Remark code N856 is an explanation that the coverage does not fall under ERISA (1974) jurisdiction, as per U.S.C. SEC 1001.
Remark code N856 indicates that the insurance coverage in question is not governed exclusively by the Employee Retirement Income Security Act (ERISA) of 1974, as outlined in the United States Code (U.S.C.) Section 1001.
Common causes of code N856 are:
1. The insurance plan is identified as a government or church plan, which is exempt from ERISA.
2. Incorrect plan information was submitted, leading to misclassification as an ERISA plan.
3. The claim was submitted for a service or provider type that ERISA does not cover.
4. Documentation provided does not sufficiently prove the plan's ERISA status.
5. The payer has updated or changed their criteria for ERISA jurisdiction, and the plan no longer qualifies under the new guidelines.
Ways to mitigate code N856 include ensuring that the billing team is well-versed in identifying the types of insurance plans that are not governed by ERISA (Employee Retirement Income Security Act of 1974) regulations. This involves training staff to recognize government-managed plans, church plans, and other non-ERISA entities during the patient registration process. Implementing a robust verification process that includes checking the plan's jurisdiction and coverage specifics before submitting claims can prevent this code from appearing. Additionally, setting up a pre-authorization and eligibility verification system that flags potential non-ERISA plans can help in taking the necessary steps before providing services. Regular audits of billing practices related to ERISA and non-ERISA plans can also ensure compliance and reduce the occurrence of this code.
The steps to address code N856 involve a multi-faceted approach to ensure proper handling and billing procedures. Initially, verify the patient's coverage details and benefits by directly contacting the insurance provider. This verification process should aim to clarify the specific exclusions or limitations of the patient's policy that led to the remark code. Following this, review the patient's account to identify any alternative insurance information that may be applicable and subject to ERISA regulations.

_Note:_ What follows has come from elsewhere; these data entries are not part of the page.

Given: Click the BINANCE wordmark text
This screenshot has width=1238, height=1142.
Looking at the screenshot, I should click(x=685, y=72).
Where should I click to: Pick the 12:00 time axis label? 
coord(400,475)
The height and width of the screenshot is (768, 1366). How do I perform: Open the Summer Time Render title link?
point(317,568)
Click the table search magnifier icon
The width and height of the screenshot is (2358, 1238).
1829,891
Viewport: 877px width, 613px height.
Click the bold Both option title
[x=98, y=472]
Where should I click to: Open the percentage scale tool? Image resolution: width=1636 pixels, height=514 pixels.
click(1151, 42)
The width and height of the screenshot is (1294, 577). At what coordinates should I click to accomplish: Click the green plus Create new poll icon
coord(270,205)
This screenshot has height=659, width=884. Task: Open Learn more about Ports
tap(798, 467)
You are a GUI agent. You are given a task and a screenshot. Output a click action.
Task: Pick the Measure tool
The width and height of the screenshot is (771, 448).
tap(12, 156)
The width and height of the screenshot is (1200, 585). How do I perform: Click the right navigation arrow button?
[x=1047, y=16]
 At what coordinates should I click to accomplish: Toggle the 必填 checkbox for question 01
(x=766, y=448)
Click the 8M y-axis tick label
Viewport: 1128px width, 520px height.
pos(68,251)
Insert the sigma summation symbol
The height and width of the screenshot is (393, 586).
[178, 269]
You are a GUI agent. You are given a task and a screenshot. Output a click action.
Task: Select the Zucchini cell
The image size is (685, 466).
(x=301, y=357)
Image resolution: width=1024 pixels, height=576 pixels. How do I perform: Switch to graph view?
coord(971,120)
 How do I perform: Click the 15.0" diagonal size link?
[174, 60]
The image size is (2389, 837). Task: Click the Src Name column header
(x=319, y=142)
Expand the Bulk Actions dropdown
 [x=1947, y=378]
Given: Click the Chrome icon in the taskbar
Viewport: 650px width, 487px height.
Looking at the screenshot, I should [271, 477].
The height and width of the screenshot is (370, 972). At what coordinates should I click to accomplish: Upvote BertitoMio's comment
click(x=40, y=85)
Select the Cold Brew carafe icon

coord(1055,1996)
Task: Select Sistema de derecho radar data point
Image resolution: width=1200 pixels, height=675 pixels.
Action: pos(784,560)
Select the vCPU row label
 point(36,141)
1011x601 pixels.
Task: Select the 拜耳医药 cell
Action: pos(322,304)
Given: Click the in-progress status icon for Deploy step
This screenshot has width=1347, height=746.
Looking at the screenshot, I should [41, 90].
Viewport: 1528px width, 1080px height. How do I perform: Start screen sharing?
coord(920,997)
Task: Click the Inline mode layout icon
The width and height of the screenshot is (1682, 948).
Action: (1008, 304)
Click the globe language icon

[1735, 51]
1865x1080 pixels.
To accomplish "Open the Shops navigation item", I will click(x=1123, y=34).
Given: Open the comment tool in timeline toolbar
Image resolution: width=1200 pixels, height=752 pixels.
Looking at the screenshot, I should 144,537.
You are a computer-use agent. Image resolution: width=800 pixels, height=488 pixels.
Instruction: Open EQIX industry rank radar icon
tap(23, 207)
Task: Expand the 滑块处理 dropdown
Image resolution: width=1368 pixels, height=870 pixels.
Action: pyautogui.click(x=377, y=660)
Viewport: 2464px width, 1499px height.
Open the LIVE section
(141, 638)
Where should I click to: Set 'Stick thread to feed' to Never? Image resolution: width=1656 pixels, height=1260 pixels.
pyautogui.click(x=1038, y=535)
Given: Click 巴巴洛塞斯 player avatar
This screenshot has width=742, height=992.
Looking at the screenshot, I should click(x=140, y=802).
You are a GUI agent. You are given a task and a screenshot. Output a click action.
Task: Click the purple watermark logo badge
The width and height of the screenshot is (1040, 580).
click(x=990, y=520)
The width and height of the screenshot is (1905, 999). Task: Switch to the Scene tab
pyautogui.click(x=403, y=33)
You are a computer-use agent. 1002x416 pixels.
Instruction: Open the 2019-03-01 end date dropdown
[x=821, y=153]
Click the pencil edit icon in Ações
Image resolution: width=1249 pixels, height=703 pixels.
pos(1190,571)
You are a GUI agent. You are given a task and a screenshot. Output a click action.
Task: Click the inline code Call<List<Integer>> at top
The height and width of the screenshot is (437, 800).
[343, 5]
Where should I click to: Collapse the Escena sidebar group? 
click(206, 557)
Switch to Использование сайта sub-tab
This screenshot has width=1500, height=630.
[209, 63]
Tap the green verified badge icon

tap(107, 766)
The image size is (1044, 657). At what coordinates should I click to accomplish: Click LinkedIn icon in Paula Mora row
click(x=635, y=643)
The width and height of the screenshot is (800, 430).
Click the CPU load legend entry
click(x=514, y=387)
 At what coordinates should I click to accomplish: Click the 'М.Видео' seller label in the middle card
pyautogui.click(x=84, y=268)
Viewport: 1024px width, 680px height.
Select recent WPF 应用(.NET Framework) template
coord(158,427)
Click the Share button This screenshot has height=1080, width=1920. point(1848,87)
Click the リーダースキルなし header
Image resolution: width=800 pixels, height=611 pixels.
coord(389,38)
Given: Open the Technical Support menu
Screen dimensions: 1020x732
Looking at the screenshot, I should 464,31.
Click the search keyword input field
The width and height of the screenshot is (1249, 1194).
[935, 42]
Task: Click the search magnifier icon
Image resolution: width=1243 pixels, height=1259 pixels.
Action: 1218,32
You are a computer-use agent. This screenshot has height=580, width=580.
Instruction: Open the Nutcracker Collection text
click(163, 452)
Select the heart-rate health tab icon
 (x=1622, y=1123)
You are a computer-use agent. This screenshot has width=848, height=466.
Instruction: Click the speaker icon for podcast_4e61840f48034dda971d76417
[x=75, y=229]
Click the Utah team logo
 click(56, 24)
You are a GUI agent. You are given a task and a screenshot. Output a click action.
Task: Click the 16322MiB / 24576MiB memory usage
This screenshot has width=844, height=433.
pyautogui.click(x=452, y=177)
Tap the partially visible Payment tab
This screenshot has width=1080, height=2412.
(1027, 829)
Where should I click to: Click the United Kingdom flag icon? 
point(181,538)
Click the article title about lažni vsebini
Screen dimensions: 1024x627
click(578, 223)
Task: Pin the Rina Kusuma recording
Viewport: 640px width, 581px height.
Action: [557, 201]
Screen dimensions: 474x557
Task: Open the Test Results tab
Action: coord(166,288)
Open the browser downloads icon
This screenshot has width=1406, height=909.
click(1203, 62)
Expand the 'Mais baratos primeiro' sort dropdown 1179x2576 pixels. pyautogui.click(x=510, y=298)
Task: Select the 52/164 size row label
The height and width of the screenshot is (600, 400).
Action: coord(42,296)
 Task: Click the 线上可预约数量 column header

If alternative coverage is not available, consider the possibility of billing the patient directly for the services rendered, ensuring to communicate clearly the reasons for direct billing and providing a detailed breakdown of the charges. Additionally, it's crucial to document all communications and findings thoroughly in the patient's account for future reference and to support any potential appeals or disputes. Lastly, educate the billing and coding team on this specific remark code to prevent future occurrences, emphasizing the importance of accurate insurance verification and documentation practices.